I refuse to let you edit the world into something it isn't. Disabilities exists. That doesn't mean people have to be alone. Instead of asking "why is that person making so much noise and bothering me?" maybe you should ask "why is that person making so much noise, I hope they are ok. Can I help?"

I refuse to let you make being out of the house something we can only do when life is good. There were literally years where the only place we went was the doctor. Part of this was due to illness and part was because I felt like we would bother people, be an inconvenience. I cringed at the looks and was exhausted by all the "I'm so sorry"s I would end up saying. Then I said, screw it! My daughter has just as much right to be here as you, and if you don't like it, you can leave!

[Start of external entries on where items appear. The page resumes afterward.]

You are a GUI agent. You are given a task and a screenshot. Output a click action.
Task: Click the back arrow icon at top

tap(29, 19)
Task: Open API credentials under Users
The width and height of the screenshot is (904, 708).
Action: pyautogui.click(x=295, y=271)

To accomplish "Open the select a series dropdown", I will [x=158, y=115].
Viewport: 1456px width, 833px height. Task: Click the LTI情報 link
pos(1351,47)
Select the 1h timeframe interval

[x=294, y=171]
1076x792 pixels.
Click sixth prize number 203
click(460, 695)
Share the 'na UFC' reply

I refuse to let you feel like you're that important. Seriously, who the heck do you think you are? Why do you have more rights to this location than my daughter? We are all people. Equal people. In the words of Kevin Malone "back off me".

I refuse to let you think my daughter isn't important. See above.

I refuse to let you shame an involuntary behavior.  Do you think my daughter is doing this for kicks? That she gets some sort of thrill from a total loss of control of her emotions (and sometimes body) while everyone stares at her? She doesn't.

I refuse to let you feed ignorance.  Let's say someone sees you make this request, thinks it's normal and then they think "yeah, that is annoying, and they should leave!" Not today satan.

And finally (even though I could really go on and on with this) I refuse to let you continue being a dick. Dick.

2018/01/26

Every Time

I kept Isa home from school today.

At 6:00am just after my alarm went off I got a txt from her school telling me that threats had been made against students at the school but "not to worry. Yeah, no. At first I was worried that I was just freaking out for no reason.  That I was being "that" parent.  But you know what? I didn't care.

I remember so vividly, being in high school, attending my classes like normal, and finding out that across the country a massacre was taking place at a high school just like mine. Columbine High School.  For hours we learned of the terrors that were/had happened.  It seemed to take forever.  There was no social media, kids didn't have cell phones, there were no school procedures for this. For hours we didn't know what was going on. Just that people were dead and dying.  Kids my age. Just like me. We could see bodies, blood, people crying and running literally for their lives. I'm sure everyone my age remembers that day. It hits hard.

It changed everything. We all saw the world differently. With a layer of suspicion and fear. I remember there were a couple boys in my grade. Boys who wore trench coats. People started whispering about them. Were they going to come to school and shoot us? They were excluded and treated like freaks. Ironically, that treatment is the excuse those other boys used for their massacre. We were all afraid. Grasping for some kind of logic and Some way that it could be prevented.

As the years go on, violence at school becomes more and more common. Several of Isa's friends played it off like it was no big deal. Like that could never happen here. They joked, teased and dismissed. Well, I've got news for you. NO ONE thinks it will actually happen to them or someone they know. But it does. So many families have lost children, husbands, wives, fathers, mothers, aunts, uncles... people. People were lost. Lives changed forever. IT DOES HAPPEN.

Regardless of the fact that no violence took place at her school today, I'm grateful that Isa's school takes any threat against a student or the school as a whole seriously. I'm even more grateful that they opted to send out that txt and email. I'm sure there are many families who would have loved the chance to get a warning. To have the chance to keep their loved ones home and away from danger. I'm so so grateful I had a choice, and I'd make the same one every time.